Lesson 4 of 5·11 min read

Monitoring and Observability

AI systems in production are black boxes if you don't observe them. Unlike traditional software, AI models can silently degrade — without throwing a single error. Monitoring is your insurance.

The Three Pillars of Observability

1. Metrics (What's happening?)

Quantitative data about system behavior:

Infrastructure metrics:

  • GPU utilization (target: 70–85%)
  • Memory usage (HBM and RAM)
  • Network throughput and latency
  • Request queue length

AI-specific metrics:

  • Latency (P50/P95/P99): How fast does the model respond? (Target: P95 < 2s)
  • Tokens per second: Model throughput
  • Error rate: Failed requests (target: < 0.1%)
  • Cost per request: What does a single request cost?

Quality metrics:

  • User feedback score: Thumbs up/down per response
  • Hallucination rate: How often does the model fabricate facts? (manual sampling)
  • Task completion rate: How often does the AI solve the user's task?
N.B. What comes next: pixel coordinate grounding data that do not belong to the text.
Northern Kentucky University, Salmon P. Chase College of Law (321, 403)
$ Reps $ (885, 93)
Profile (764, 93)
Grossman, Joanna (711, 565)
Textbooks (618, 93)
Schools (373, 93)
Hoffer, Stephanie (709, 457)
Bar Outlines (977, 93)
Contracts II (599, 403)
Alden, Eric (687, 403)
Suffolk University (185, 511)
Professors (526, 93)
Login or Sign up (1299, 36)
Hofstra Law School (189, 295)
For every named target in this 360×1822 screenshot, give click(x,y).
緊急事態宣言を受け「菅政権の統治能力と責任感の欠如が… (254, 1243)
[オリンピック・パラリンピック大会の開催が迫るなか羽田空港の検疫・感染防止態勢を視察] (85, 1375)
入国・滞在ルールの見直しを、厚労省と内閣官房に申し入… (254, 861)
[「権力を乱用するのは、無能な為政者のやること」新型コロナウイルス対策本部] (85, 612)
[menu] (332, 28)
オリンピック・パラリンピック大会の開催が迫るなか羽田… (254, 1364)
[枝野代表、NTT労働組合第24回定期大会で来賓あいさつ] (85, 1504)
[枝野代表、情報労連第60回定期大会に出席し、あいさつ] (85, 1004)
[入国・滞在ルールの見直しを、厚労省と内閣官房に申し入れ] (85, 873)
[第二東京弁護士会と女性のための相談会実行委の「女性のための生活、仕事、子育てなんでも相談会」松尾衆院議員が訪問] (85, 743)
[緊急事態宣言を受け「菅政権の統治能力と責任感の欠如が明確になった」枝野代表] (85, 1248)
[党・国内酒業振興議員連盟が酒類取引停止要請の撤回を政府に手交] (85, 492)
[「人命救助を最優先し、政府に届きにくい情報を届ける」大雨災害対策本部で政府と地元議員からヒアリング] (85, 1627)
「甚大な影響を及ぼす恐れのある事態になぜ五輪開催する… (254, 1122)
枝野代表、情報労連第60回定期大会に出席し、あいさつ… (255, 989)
2. Logging (What happened?)

Structured logs for debugging and audit:

Log every AI request:

  • Timestamp, user ID, session ID
  • Input prompt (anonymized if PII)
  • Model name and version
  • Output, token count, latency
  • Cost per request

Log levels:

  • INFO: Every successful request
  • WARN: Slow requests (> P95), high token counts
  • ERROR: Failed requests, timeouts, rate limit hits

3. Alerting (When to react?)

Automatic notifications for anomalies:

Critical alerts (react immediately):

  • Error rate > 5% over 5 minutes
  • Latency P95 > 10 seconds
  • GPU utilization > 95% for 10 minutes
  • Costs > 150% of daily budget

Warning alerts (check within 1h):

  • Latency increase > 50% vs. baseline
  • User feedback score drops by 20%
  • Unusually high token consumption

Dashboard Recommendation

A good AI dashboard shows at a glance:

  1. Request volume (trend + current rate)
  2. Latency distribution (histogram P50/P95/P99)
  3. Error rate (time series, last 24h)
  4. Costs (cumulative today, end-of-month projection)
  5. Model distribution (which model used how often)

Tools: Grafana + Prometheus (open source), Datadog (enterprise), Langfuse (AI-specific, open source).

Golden rule: What you don't measure, you can't improve. Start with 5 metrics and expand incrementally.